» **TRY IT**
From the data, copy out every line in which the word "Screen" appears.

» **INPUT DATA**
┌──

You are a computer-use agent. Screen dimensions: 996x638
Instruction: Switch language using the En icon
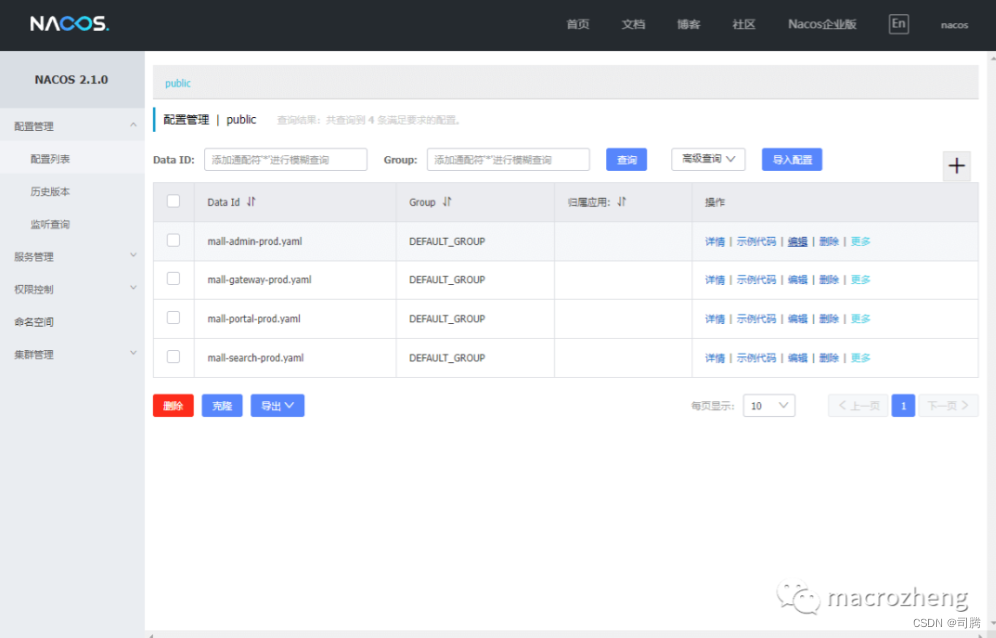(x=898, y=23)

└──
┌──

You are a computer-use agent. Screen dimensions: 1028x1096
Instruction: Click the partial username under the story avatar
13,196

└──

» **TASK RESULT**
You are a computer-use agent. Screen dimensions: 996x638
You are a computer-use agent. Screen dimensions: 1028x1096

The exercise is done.